The VP is the governing document. It defines the GAMP 5 category, the V-model lifecycle, all deliverable documents, phase gate criteria, roles and responsibilities, and the testing strategy. No validation activity can commence without an approved VP — and the VP must be approved before the URS is finalised, because the URS must be written within the framework the VP defines.

The supplier assessment (SAQ/SAR) also typically occurs during planning — qualifying the system integrator and any major sub-suppliers before design work begins.

This is the left side of the V-model — where the system is defined on paper before it is built. The URS defines what the system must do from the user’s perspective. The FDS defines what it does functionally from an engineering perspective. The HDS defines the hardware architecture. The SDS defines the software implementation for Category 5 components.

The Risk Assessment is also completed here and drives test coverage decisions for Phases 3–6. The Traceability Matrix begins in this phase, tracing every URS requirement through the design hierarchy to the test cases that will eventually verify it. By Phase 7, every row must show a PASSED status.

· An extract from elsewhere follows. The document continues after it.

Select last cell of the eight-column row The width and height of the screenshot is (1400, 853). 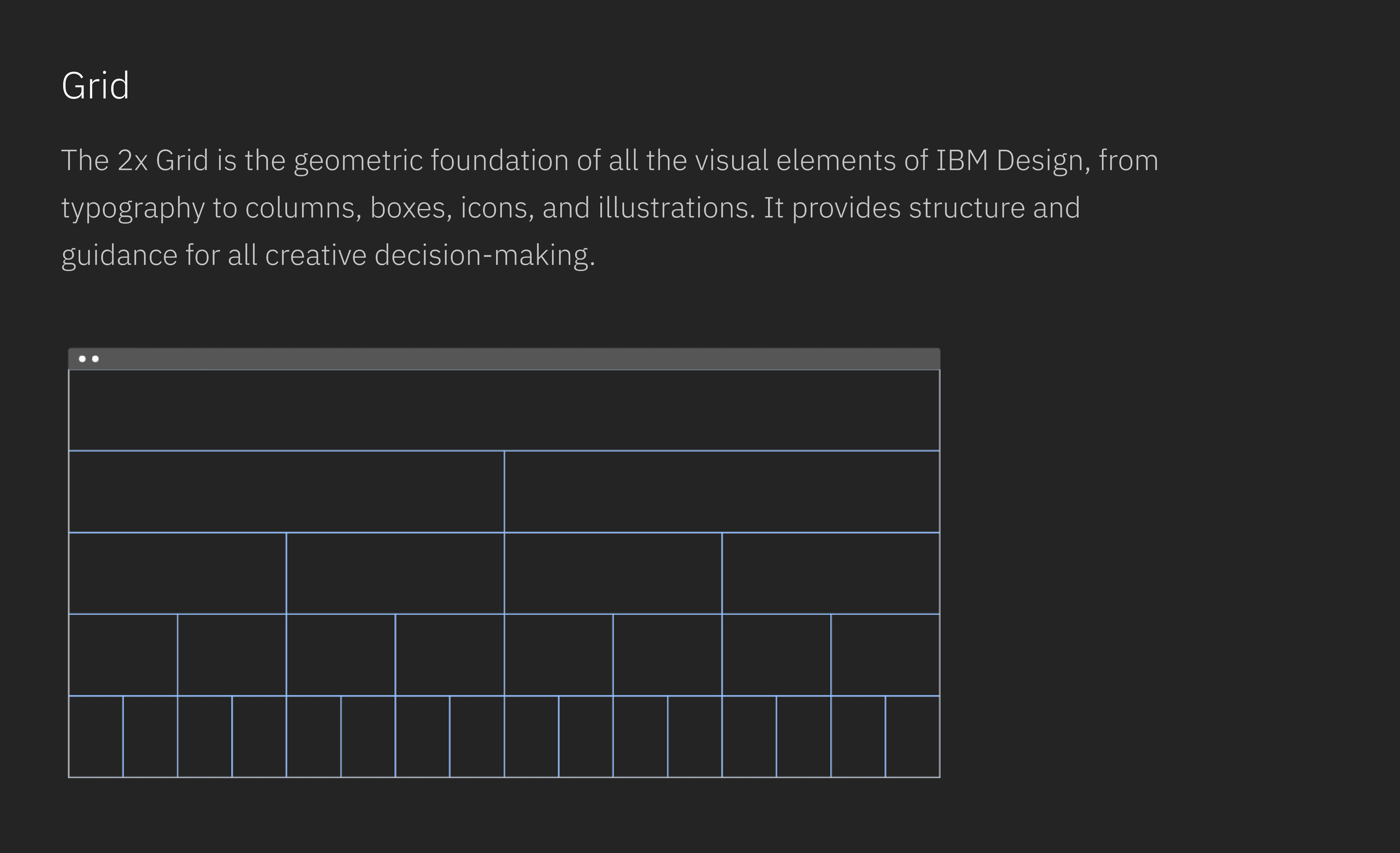[885, 655]
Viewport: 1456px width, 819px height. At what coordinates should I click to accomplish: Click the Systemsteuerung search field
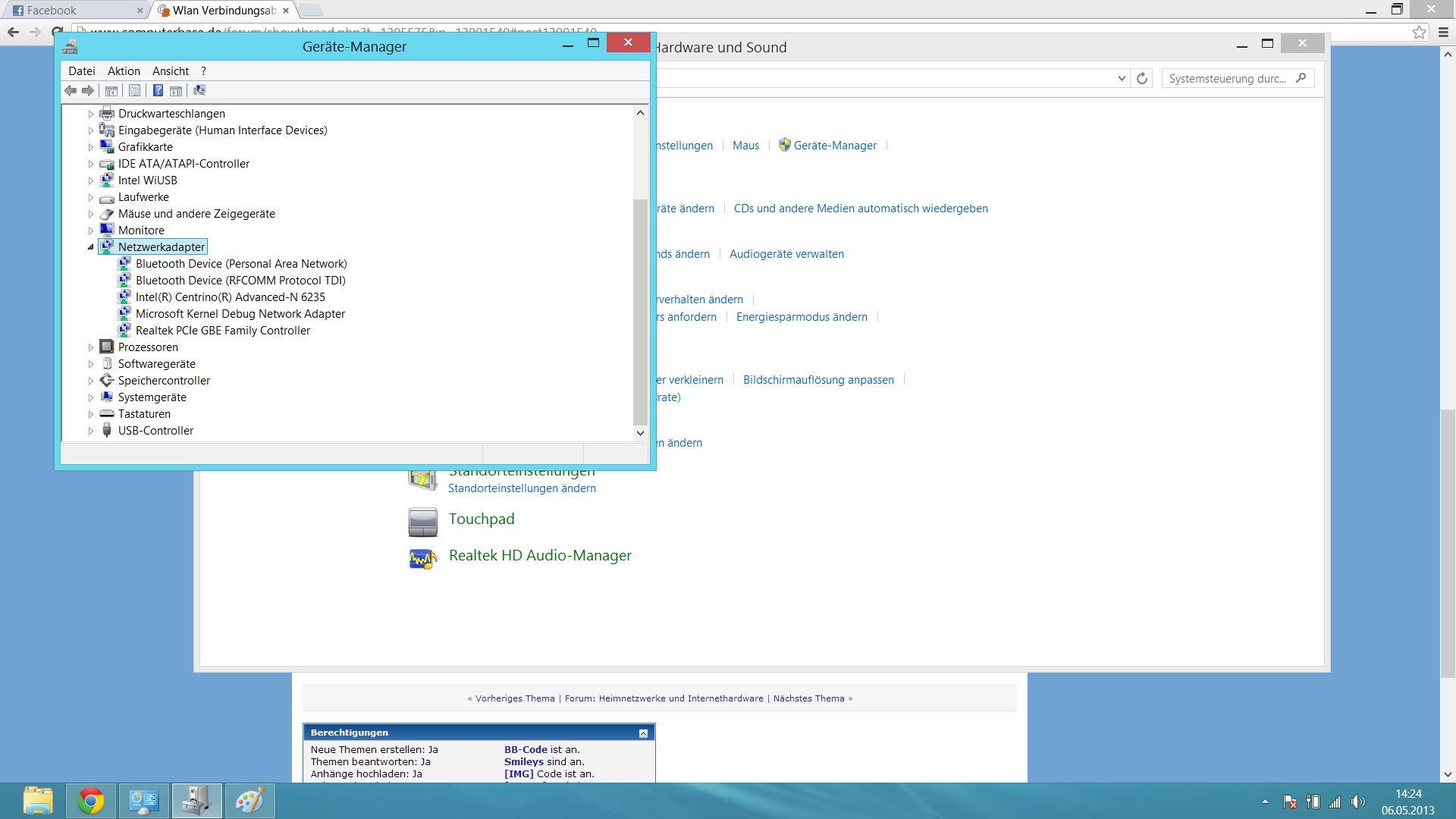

The Factory Acceptance Test (FAT) is executed at the supplier’s works before the system ships to site. It tests the PLC and SCADA application against the approved FDS and SDS — proving the system functions as designed before the cost and disruption of site installation. The software version is frozen and a hash/checksum is documented before the system leaves the supplier’s facility.

The Site Acceptance Test (SAT) follows installation — confirming the system survived transport and that site-specific integration (I/O connections, network, historian) is functioning. FAT and SAT evidence carries forward into IQ and OQ. The Master Deviation Ledger opens at this phase to track all deviations from FAT onwards.

The IQ verifies that the system was installed as designed. Every hardware component is verified against the HDS: PLC model and firmware version, SCADA server hardware and OS version, network switch configuration, UPS, instrument tags and calibration certificates. Software versions are verified and hash/checksum values are documented at this point in the installed environment.

The IQ also verifies environmental and infrastructure requirements: panel environmental ratings, earthing and bonding, power supply redundancy. Critically, the Backup and Recovery Procedure (RBP-SYS-001) must be tested as part of the IQ — backup and restore is a GMP requirement, not an IT nicety.

The OQ verifies that the system operates correctly across its full functional range — all FDS functions, all alarms and interlocks, user access control, audit trail, electronic records, edge cases, and failure modes. Test cases are pre-approved and executed with witnessed signatures. Every deviation from an expected result is raised in the Master Deviation Ledger.

Four SOPs must be approved before OQ begins: System Operation, System Administration, Change Management, and Periodic Review. Operators must be in training by the time OQ starts. Training Records (TRF-SYS-001) are collected throughout this phase.

The PQ proves the system performs consistently under actual production conditions. Unlike the OQ — which tests functions in isolation — the PQ tests the system as an integrated whole, typically over an extended period with real process media or validated simulation conditions.

For most process control systems, PQ includes a monitoring phase where process parameters are recorded and confirmed within specification over a defined number of batches or time period. The PQ is typically led by the client’s process owner. The automation engineer provides technical support rather than driving execution at this stage.

GMP release is the formal closure of the validation project. The Validation Summary Report (VSR) declares the system validated. It summarises every phase, confirms all deviations are closed, confirms the Traceability Matrix is 100% complete with PASSED status on every row, and formally releases the system for GMP use.

The VSR cannot be approved until every Category A (critical) deviation is formally closed. It also records the first scheduled periodic review date — typically 24 months from VSR approval. Once signed, the system is in its validated state.

The validated state is not permanent without maintenance. Two processes keep it alive: change control and periodic review. Every modification to the system — software change, hardware replacement, configuration update — goes through a formal change control process (CCR/CCL) with a documented impact assessment and re-testing where required.

Periodic reviews are scheduled assessments — typically every 24 months per the schedule recorded in the VSR — confirming the system remains in its validated state. The SOP-PR-SYS-001 defines the process; the PRR-SYS-001 documents the outcome. The review covers the change control log, deviation history, audit trail samples, calibration status, and any incident records from the review period.